WHAT TO DO
The data below must be returned in full and exactly.

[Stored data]
►

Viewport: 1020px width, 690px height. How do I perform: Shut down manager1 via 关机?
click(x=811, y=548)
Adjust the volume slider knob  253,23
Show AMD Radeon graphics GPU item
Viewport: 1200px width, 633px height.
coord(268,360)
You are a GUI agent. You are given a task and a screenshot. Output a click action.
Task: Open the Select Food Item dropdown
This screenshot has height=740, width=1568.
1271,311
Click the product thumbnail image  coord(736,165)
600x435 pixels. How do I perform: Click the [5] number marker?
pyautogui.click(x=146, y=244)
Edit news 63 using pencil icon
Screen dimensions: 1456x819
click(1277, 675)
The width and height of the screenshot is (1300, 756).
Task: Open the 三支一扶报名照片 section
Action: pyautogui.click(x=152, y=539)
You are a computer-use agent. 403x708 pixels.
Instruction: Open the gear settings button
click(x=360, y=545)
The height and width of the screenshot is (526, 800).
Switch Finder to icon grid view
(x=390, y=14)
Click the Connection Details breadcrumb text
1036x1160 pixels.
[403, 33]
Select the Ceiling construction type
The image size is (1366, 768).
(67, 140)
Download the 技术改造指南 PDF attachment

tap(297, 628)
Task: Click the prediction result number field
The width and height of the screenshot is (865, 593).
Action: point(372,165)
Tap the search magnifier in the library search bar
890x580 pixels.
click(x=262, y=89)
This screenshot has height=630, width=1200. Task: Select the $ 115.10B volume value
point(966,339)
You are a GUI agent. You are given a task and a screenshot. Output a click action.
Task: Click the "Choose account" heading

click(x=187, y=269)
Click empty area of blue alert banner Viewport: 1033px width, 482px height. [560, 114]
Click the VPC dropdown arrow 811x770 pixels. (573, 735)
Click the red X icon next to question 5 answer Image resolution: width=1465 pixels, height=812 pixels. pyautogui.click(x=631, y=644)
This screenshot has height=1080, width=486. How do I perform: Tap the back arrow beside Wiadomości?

◄

EXERCISE ANSWER
Viewport: 1020px width, 690px height. How do I perform: Shut down manager1 via 关机?
click(x=811, y=548)
Adjust the volume slider knob  253,23
Show AMD Radeon graphics GPU item
Viewport: 1200px width, 633px height.
coord(268,360)
You are a GUI agent. You are given a task and a screenshot. Output a click action.
Task: Open the Select Food Item dropdown
This screenshot has height=740, width=1568.
1271,311
Click the product thumbnail image  coord(736,165)
600x435 pixels. How do I perform: Click the [5] number marker?
pyautogui.click(x=146, y=244)
Edit news 63 using pencil icon
Screen dimensions: 1456x819
click(1277, 675)
The width and height of the screenshot is (1300, 756).
Task: Open the 三支一扶报名照片 section
Action: pyautogui.click(x=152, y=539)
You are a computer-use agent. 403x708 pixels.
Instruction: Open the gear settings button
click(x=360, y=545)
The height and width of the screenshot is (526, 800).
Switch Finder to icon grid view
(x=390, y=14)
Click the Connection Details breadcrumb text
1036x1160 pixels.
[403, 33]
Select the Ceiling construction type
The image size is (1366, 768).
(67, 140)
Download the 技术改造指南 PDF attachment

tap(297, 628)
Task: Click the prediction result number field
The width and height of the screenshot is (865, 593).
Action: point(372,165)
Tap the search magnifier in the library search bar
890x580 pixels.
click(x=262, y=89)
This screenshot has height=630, width=1200. Task: Select the $ 115.10B volume value
point(966,339)
You are a GUI agent. You are given a task and a screenshot. Output a click action.
Task: Click the "Choose account" heading

click(x=187, y=269)
Click empty area of blue alert banner Viewport: 1033px width, 482px height. [560, 114]
Click the VPC dropdown arrow 811x770 pixels. (573, 735)
Click the red X icon next to question 5 answer Image resolution: width=1465 pixels, height=812 pixels. pyautogui.click(x=631, y=644)
This screenshot has height=1080, width=486. How do I perform: Tap the back arrow beside Wiadomości?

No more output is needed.